I'm having trouble understanding how capacitors discharge in series circuits. I understand how it discharges in the schematic that I've attached but I can't see how it can discharge in a series circuit

Mr Betrus.is right it is the circuit that is confusing you.

 

I'm having trouble understanding how capacitors discharge in series circuits.

As shown, the capacitor will never discharge.

 

This is the capacitor discharge equation
View attachment 208302

• VC- VC is the voltage that is across the capacitor after a certain time period has elapsed.
• V0- V0 is the initial voltage across the capacitor before the discharging begins where it's connected in series with a resistor in a closed circuit. In simple terms, this is the voltage that the capacitor initially has before the discharge process begins.
• Time, t- Time, t, is the period of time which has elapsed since the discharge process has begun. t is measured in unit seconds. It is a very important parameter in this equation because it determines how much the capacitor discharges. The more time that has elapsed, the more the capacitor will discharge. Conversely, the less time that has elapsed, the less the capacitor will have discharged.
• Resistance, R- R is the resistance of the resistor to which the capacitor is connected to in the circuit, as shown in the diagram above. This affects the discharging process in that the greater the resistance value, the slower the discharge, while the smaller the resistance value, the quicker the discharge, and, thus, the lower the amount of voltage, VC, across the capacitor.
• Capacitance, C- C is the capacitance of the capacitor in use. C affects the discharging process in that the greater the capacitance, the more charge a capacitor can hold, thus, the longer it takes to discharge, which leads to a greater voltage, VC. Conversely, a smaller capacitance value leads to a quicker discharge, since the capacitor can't hold as much charge, and thus, the lower VC at the end.

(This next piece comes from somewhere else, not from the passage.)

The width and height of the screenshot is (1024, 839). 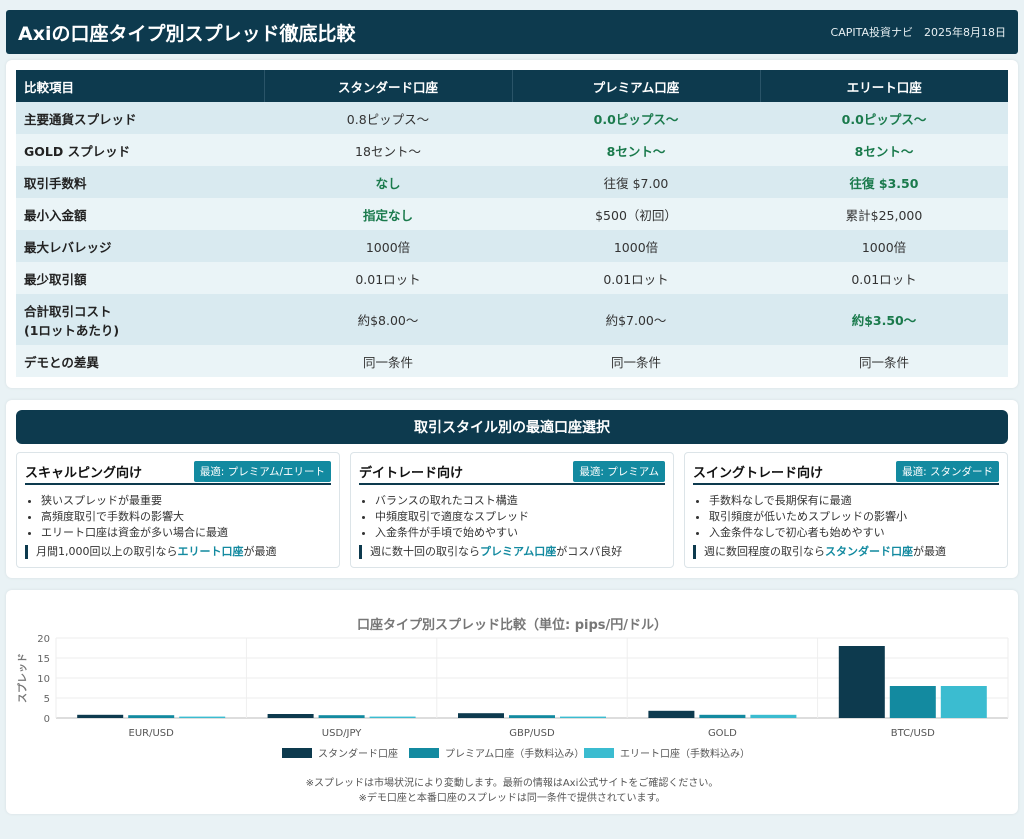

Good explanation, but T equals time in seconds to charge or discharge to 60%. If you invert the answer it gives the frequency more or less. This might be accurate, it's been a while. Ha

 

I didn't want to confuse the kid.

 

As shown, the capacitor will never discharge.

Almost all capacitors will discharge eventually. That is because almost all real capacitors have a leakage resistance in parallel with the actual capacitance. Some capacitors have more, some have less.
In addition, for any connection arrangement that provides the capacitor with a voltage to charge up to, there is a current path. If the charging voltage source is removed and replaced by it's internal resistance, current can flow and the capacitor can discharge.
Of course in some simulators the simulation is incorrect i that the capacitors are all perfect and there is no leakage current. Those simulators do not agree with reality.